From July 27 to Aug. 3, the second-most-shared tweet about the midterms was a photo of people staking out a ballot box, with the message that “residents are determined to safeguard the drop boxes,” according to Zignal. Among those who shared it was Dinesh D’Souza, the creator of “2000 Mules,” who has 2.4 million followers on Twitter.
In July, Seth Keshel, a retired Army captain who has challenged the result of the 2020 presidential election, shared a message on Telegram calling for “all-night patriot tailgate parties for EVERY DROP BOX IN AMERICA.” The post was viewed more than 70,000 times.
Anger toward the F.B.I. is also reflected in midterm-related conversations, with a rise in calls to shut down or defund the agency after last month’s raid of Mr. Trump’s Florida residence, Mar-a-Lago.
“Abolish FBI” became a trending hashtag across social media, mentioned 122,915 times on Twitter, Facebook, Reddit and news sites from July 1 to Aug. 30, up 1,990 percent from about 5,882 mentions in the two months before the 2020 election, according to Zignal.
In a video posted on Twitter on Sept. 20, Representative Andrew Clyde, Republican of Georgia, implied that he and others would take action against the F.B.I. if Republicans won control of Congress in November.
“You wait till we take the House back. You watch what happens to the F.B.I.,” he said in a video captured by a left-leaning online show, “The Undercurrent,” and shared more than 1,000 times on Twitter within a few hours. Mr. Clyde did not respond to a request for comment.
Some online conversations about the midterms are not directly related to voting. Instead, the discussions are centered on highly partisan issues — such as transgender rights — that candidates are campaigning on and that are widely regarded as motivating voters, leading to a surge of falsehoods.
A month after Florida passed legislation that prohibits classroom discussion or instruction about sexual orientation and gender identity, which the Republican governor, Ron DeSantis, signed into law in March, the volume of tweets falsely linking gay and transgender individuals to pedophilia soared, for example.
Language claiming that gay people and transgender people were “grooming” children for abuse increased 406 percent on Twitter in April, according to a study by the Human Rights Campaign and the Center for Countering Digital Hate.
The narrative was spread most widely by 10 far-right figures, including midterm candidates such as Representatives Lauren Boebert of Colorado and Marjorie Taylor Greene of Georgia, according to the report. Their tweets on “grooming” misinformation were viewed an estimated 48 million times, the report said.
In May, Ms. Boebert tweeted: “A North Carolina preschool is using LGBT flag flashcards with a pregnant man to teach kids colors. We went from Reading Rainbow to Randy Rainbow in a few decades, but don’t dare say the Left is grooming our kids!” The tweet was shared nearly 2,000 times and liked nearly 10,000 times.

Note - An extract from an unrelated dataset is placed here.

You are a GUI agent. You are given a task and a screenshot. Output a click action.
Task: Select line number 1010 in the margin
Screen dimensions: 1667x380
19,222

Ms. Boebert and Ms. Taylor Greene did not respond to requests for comment.
On Facebook and Instagram, 59 ads also promoted the narrative that the L.G.B.T.Q.+ community and allies were “grooming” children, the report found. Meta, the owner of Facebook and Instagram, accepted up to $24,987 for the ads, which were served to users over 2.1 million times, according to the report.
Meta said it had removed several of the ads mentioned in the report.
“The repeated pushing of ‘groomer’ narratives has resulted in a wider anti-L.G.B.T. moral panic that has been influencing state and federal legislation and is likely to be a significant midterm issue,” said David Thiel, the chief technical officer at the Stanford Internet Observatory, which studies online extremism and disinformation.